On Wednesday, the single most impressive item was Shostakovich's Festive Overture, delivered by the RTÉCO with a depth and fullness which thoroughly belied the numbers on the stage. Yes, the violins were sometimes too light for the weight of the brass, but, then, such sonorously weighty brass playing is not something the RTÉCO strings have been accustomed to having to deal with. I don't think that in all the years I've been listening to them I've ever heard this orchestra play a work of this type with such communicative relish, or with such a successful blend of delicacy and high spirits. And I've no doubt the responsive acoustic helped them greatly with the achievement.

The concert, which opened with a specially commissioned, retro-styled Fanfare by Colin Mawby for organ, brass and percussion, offered a strange mish-mash of a programme. The Fanfare had to make do with an electronic instrument, as the hall has as yet no pipe organ of its own.

The first half was broadly classical, the second concentrated on Irish arrangements, creating an effect rather like opening a stadium with a first half of soccer and a second half of Gaelic football.

The National Chamber Choir under Colin Mawby sounded quite at sea in Brahms's Four Quartets, Op 92, where the lumpily intrusive piano accompaniment of Fergal Caulfield didn't help. But they were in top form, sweet and sure, in the arrangements they offered after the interval.

Finghin Collins was given just two movements of Mozart's Piano Concerto in F, K459, to play, and seemed to take a while to settle down. He sounded altogether more impressive in the high-spirited Finale than in the preceding Allegretto.

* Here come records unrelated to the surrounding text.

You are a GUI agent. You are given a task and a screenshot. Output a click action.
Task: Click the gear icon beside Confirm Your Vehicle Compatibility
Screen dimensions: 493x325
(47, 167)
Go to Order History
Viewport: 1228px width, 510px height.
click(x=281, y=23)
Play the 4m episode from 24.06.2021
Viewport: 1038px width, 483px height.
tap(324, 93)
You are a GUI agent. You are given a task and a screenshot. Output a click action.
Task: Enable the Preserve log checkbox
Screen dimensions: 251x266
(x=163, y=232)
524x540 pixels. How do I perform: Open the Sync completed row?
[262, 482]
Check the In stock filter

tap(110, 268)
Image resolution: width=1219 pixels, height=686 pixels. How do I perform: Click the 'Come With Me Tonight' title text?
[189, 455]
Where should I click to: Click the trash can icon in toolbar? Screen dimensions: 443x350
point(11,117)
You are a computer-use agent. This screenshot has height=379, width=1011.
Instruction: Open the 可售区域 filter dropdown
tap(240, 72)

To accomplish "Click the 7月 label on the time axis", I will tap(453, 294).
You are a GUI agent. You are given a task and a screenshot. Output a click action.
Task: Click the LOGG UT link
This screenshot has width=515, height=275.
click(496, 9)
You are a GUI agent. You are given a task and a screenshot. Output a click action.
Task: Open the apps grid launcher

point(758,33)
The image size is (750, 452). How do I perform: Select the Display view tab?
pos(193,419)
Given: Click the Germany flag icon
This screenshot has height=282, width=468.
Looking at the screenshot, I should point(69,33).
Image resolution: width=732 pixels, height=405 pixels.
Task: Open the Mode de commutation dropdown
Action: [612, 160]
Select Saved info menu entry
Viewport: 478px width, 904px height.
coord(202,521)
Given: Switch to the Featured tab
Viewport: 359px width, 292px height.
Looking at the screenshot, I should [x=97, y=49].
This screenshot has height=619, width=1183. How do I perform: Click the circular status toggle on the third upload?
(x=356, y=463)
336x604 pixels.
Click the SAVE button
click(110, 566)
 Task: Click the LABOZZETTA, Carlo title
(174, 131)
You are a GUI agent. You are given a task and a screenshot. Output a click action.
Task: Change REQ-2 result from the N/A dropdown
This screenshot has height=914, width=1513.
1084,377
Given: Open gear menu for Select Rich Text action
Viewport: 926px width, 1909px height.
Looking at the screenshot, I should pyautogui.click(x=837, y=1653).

Fionnuala Hunt and Zoë Conway were the busy violin soloists in Bill Whelan's Inishlacken, the traditionally-oriented Conway managing, as she did when I heard the duo play this pastorally-minimalistic piece before, to come away with greater honours.

It has to remain something of an irony, however, that this new hall, which is clearly designed to accommodate the broad spectrum of the classical repertoire, is going to get its first thorough-going test in its core function not from an Irish orchestra, but from the Russian State Philharmonic under Valery Polyansky, who play a popular, all-Tchaikovsky programme there next Monday.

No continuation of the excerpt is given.